*SET TASK A*
In the Trail-Lite 262 forum thread, what engine is the motorhome fitted with?
*SET TASK B*
Extend the Trail-Lite 262 forum thread, picking up right after its last sentence.

*DOCUMENT EXTRACT*
◇ ◇ ◇

# Re Trail-Lite 262



## 106390 (Aug 11, 2007)

I've never owned an RV but have been looking at one on E-Bay : 
Its a 2002 Model and 27 Feet ( that i would feel more comfortable with than a 32+ ) its done 30,000 miles 6 Months MOT Left , and has a slide out . 
Paste: 
This is a high specification Motorhome based on the incredibly popular and versatile Chevrolet Workhorse chassis. Fitted with an 8.1L Vortec engine and four-speed Auto box which is a lot more economical to run than you may think with LPG being priced at less than half the price of Diesel or Petrol. Do the maths. I did when I first started looking at Diesels… 

She can be run on either petrol or LPG and you won’t notice the difference. She really is a joy to drive compared to Diesel engined RVs. 

I may view it mid week , any Tips on what i should be looking for ? 

Many Thanks - Mike


----------



## androidGB (May 26, 2005)

Hi Mike,

I've not owned one of these but I make the following observations based on what I have read. I note you have pasted some text and this I presumed is what the present owner has included in his description on Ebay.

1. I've always believed the Trail-lite brand to be a budget brand with not particularly high build quality.

◇ ◇ ◇

*INFORMATION SUPPLIED*
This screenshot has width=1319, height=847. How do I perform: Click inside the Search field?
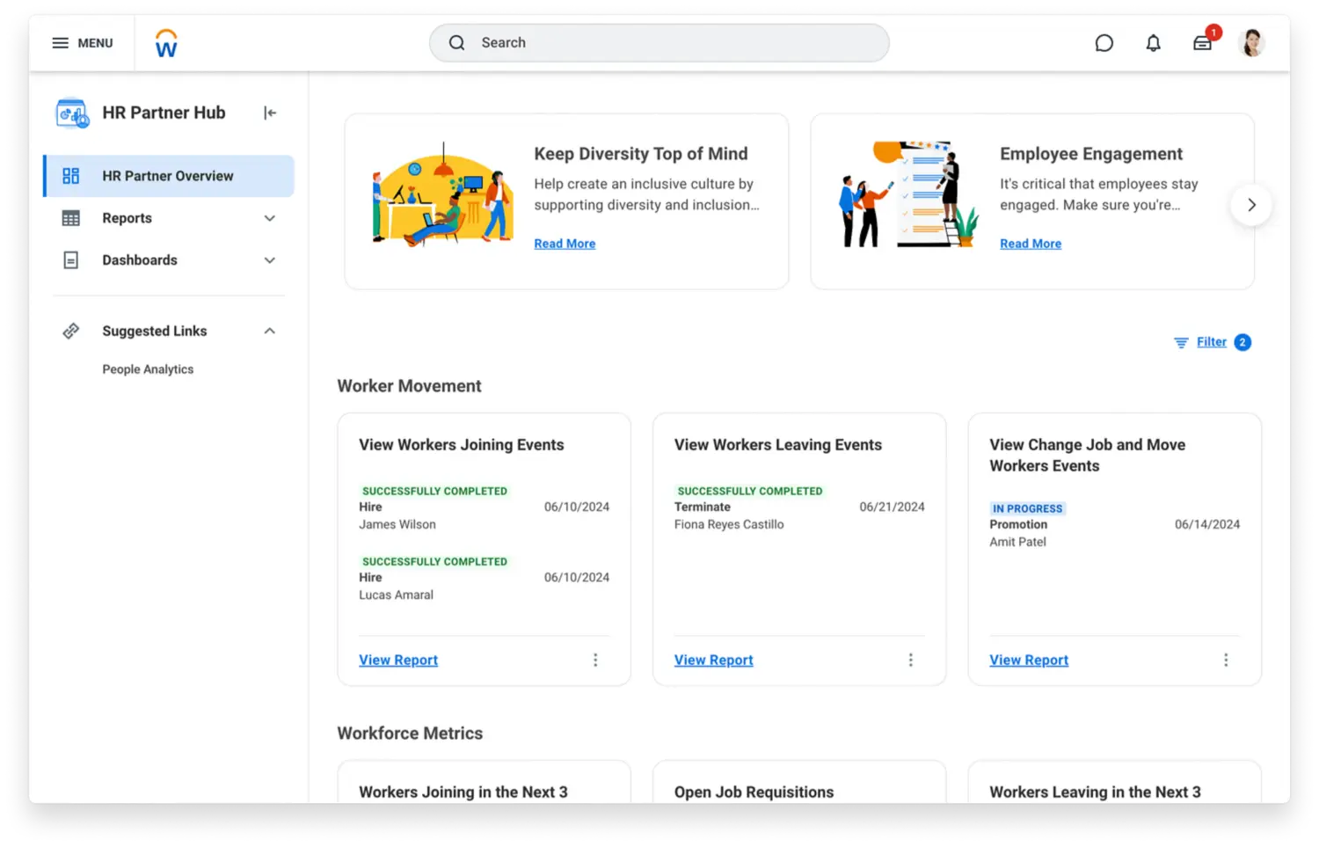(660, 42)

◇ ◇ ◇

*RIGHT ANSWER A*
An 8.1L Vortec engine.

*RIGHT ANSWER B*
2. If you are thinking of an RV and have the space to store a 32', I would have thought it a better bet. The length is generally not a problem as I see it, I think the width is more a concern. No doubt some of our RV'ers will confirm this

3. Because of it's calorific value LPG produces about 15% less power than petrol and therefore the laws of physics would seem to suggest that to travel at the same given speed you would need to burn approximately that much more gas. So factor that in, and also research the price rise in LPG against petrol and diesel over the last few years, and the picture might not be quite so favourable . I could be wrong but I've seen LPG go from 29.9 to 41.9 locally an increase of 40%, I dont think diesel and petrol have risen by that ammount. As I said I could be wrong, and I'm sure someone
will have access to comparison figure.

4. I know it's a nice big engine but I would prefer a 6 speed or at the least 5 speed auto. 

5. Finally stay objective, don't be swayed by sales chat.


Good luck



Andrew


----------



## eddievanbitz (May 1, 2005)

Hi Mike

I owned a 27 Condor which was built by Trail Lite. I sold it after a few months as it drove like pig. It was fine on normal roads but on a motorway with a bit of wind, on the inside lane that is often rutted it was a nightmare. I have owned loads of RV's and driven even more because of my job but that model was a bugger. Another member here who has just sold the same van reported similar handling problems. We came to the conclusion that the lenght and weight of the body was the problem as another couple of mates had the same van on a 33' chassis and didn't experience the same problem.

I would also suggest that you check the fitment of the headlights. Some are fine, but some are built in such a way that it is near impossible to adjust the headlights.

Other than that general internal build quality on that particular model and year could be a bit hit and miss on some vans.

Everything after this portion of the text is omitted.